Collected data
[Start of section]

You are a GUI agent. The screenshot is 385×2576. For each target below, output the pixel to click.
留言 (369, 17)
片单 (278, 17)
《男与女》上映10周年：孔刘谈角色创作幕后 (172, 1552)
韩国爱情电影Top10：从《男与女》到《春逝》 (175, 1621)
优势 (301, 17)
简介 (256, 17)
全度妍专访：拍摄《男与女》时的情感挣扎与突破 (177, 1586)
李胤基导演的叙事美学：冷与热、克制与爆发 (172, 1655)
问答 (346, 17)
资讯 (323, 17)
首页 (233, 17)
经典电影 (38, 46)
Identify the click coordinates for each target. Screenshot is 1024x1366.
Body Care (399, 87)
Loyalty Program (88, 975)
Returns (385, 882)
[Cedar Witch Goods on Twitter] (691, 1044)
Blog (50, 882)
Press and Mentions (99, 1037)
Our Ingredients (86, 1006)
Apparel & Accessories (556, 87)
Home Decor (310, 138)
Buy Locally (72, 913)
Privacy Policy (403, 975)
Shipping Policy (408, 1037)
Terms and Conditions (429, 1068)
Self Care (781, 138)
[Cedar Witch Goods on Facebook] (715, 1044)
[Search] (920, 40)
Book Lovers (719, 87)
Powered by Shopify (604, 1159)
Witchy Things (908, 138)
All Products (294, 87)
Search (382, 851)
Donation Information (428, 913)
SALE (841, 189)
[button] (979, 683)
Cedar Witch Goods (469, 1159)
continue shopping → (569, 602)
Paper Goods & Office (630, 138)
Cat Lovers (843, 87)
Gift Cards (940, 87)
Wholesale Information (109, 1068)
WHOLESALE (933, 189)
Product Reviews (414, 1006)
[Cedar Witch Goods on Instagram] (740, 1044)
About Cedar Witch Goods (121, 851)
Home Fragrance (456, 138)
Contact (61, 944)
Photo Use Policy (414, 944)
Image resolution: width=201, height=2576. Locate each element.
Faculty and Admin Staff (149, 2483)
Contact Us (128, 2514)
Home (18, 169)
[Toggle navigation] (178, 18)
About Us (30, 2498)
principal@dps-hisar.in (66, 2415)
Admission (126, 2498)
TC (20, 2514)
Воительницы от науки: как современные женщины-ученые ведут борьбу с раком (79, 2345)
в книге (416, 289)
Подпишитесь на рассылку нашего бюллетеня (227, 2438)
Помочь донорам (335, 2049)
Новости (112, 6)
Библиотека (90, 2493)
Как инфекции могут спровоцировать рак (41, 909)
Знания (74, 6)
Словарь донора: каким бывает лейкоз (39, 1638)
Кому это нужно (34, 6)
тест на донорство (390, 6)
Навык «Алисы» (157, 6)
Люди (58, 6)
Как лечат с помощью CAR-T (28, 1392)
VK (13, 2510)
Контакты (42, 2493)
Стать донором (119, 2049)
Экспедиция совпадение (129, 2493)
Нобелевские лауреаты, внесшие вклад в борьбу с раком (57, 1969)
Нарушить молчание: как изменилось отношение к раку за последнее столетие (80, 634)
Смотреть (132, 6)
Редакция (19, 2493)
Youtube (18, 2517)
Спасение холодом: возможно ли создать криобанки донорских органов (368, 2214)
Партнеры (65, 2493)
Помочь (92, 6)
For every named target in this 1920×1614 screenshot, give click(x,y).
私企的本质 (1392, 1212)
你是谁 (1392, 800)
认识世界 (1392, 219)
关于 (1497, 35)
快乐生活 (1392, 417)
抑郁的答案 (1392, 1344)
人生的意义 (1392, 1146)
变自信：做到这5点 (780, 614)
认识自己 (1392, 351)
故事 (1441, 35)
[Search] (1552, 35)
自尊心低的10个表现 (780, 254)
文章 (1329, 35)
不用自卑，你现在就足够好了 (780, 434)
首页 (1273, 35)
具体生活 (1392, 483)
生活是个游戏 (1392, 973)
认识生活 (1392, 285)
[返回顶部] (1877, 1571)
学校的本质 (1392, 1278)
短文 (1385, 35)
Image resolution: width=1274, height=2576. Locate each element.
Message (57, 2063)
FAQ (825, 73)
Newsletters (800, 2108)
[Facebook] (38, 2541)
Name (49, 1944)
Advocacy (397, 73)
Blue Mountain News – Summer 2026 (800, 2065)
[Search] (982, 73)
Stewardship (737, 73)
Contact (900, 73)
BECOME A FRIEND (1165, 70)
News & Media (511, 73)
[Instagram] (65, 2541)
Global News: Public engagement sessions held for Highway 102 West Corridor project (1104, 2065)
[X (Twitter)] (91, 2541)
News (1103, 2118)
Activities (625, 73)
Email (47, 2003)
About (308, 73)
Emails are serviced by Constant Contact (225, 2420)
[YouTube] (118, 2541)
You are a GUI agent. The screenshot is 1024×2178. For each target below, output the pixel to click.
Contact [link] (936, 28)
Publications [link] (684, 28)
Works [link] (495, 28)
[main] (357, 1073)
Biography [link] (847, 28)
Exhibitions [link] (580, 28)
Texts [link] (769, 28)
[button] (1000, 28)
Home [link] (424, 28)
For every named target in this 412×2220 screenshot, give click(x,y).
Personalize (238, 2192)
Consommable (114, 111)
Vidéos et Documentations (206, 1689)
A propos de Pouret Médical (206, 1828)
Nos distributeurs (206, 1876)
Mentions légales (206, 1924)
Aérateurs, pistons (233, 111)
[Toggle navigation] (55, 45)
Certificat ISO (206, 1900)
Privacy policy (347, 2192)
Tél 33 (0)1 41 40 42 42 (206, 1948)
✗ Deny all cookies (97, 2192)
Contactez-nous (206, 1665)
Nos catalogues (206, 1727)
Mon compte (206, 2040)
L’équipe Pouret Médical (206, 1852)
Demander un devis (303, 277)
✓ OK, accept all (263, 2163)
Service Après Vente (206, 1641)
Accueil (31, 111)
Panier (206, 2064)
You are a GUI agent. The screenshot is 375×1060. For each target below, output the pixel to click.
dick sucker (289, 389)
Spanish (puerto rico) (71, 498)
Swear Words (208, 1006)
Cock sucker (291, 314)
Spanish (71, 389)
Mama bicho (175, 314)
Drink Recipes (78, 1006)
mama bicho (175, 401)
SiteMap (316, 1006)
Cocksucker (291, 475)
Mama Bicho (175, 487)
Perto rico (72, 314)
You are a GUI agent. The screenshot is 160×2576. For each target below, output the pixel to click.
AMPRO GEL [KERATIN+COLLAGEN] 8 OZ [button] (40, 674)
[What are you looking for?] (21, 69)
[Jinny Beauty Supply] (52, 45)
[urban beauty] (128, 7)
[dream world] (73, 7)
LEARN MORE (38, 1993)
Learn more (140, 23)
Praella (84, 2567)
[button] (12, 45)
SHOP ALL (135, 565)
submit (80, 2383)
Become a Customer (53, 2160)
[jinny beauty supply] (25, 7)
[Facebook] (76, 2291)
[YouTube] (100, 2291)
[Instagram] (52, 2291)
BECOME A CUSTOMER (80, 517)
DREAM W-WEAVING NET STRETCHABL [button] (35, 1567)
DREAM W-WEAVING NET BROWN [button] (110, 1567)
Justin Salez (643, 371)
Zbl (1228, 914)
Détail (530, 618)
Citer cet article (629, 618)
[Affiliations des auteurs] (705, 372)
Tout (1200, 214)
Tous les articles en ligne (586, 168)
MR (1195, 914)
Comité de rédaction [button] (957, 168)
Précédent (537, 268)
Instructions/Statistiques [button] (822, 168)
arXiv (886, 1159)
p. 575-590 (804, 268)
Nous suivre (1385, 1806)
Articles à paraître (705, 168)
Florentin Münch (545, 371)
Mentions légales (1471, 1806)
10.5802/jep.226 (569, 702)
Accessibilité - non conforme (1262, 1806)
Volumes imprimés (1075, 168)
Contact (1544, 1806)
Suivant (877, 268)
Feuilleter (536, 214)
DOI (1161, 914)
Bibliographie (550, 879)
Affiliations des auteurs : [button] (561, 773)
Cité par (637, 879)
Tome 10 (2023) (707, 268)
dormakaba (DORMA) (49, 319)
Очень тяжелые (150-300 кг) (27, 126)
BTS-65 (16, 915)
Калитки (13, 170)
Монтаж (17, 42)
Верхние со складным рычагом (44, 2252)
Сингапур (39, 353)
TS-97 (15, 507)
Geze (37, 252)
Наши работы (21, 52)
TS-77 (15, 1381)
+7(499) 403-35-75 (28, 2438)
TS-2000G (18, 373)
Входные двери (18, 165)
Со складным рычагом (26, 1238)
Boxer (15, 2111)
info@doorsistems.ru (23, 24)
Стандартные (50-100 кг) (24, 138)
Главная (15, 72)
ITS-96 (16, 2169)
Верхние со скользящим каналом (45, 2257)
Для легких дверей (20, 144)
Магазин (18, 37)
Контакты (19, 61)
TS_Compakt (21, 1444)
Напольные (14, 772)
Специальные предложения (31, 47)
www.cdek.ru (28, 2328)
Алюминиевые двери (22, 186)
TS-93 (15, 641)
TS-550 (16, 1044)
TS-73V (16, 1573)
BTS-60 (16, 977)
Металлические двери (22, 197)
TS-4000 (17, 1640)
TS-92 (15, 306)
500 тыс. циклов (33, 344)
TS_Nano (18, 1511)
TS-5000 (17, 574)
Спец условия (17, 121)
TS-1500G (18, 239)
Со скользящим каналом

[End of section]

▶ DIRECTIONS:
Your answer should consist of the lines from the line with "LEARN MORE (38, 1993)" to the line with "Comité de rédaction [button] (957, 168)" above, repeated exactly, both ends included.

▶ YOUR RESPONSE:
LEARN MORE (38, 1993)
Learn more (140, 23)
Praella (84, 2567)
[button] (12, 45)
SHOP ALL (135, 565)
submit (80, 2383)
Become a Customer (53, 2160)
[jinny beauty supply] (25, 7)
[Facebook] (76, 2291)
[YouTube] (100, 2291)
[Instagram] (52, 2291)
BECOME A CUSTOMER (80, 517)
DREAM W-WEAVING NET STRETCHABL [button] (35, 1567)
DREAM W-WEAVING NET BROWN [button] (110, 1567)
Justin Salez (643, 371)
Zbl (1228, 914)
Détail (530, 618)
Citer cet article (629, 618)
[Affiliations des auteurs] (705, 372)
Tout (1200, 214)
Tous les articles en ligne (586, 168)
MR (1195, 914)
Comité de rédaction [button] (957, 168)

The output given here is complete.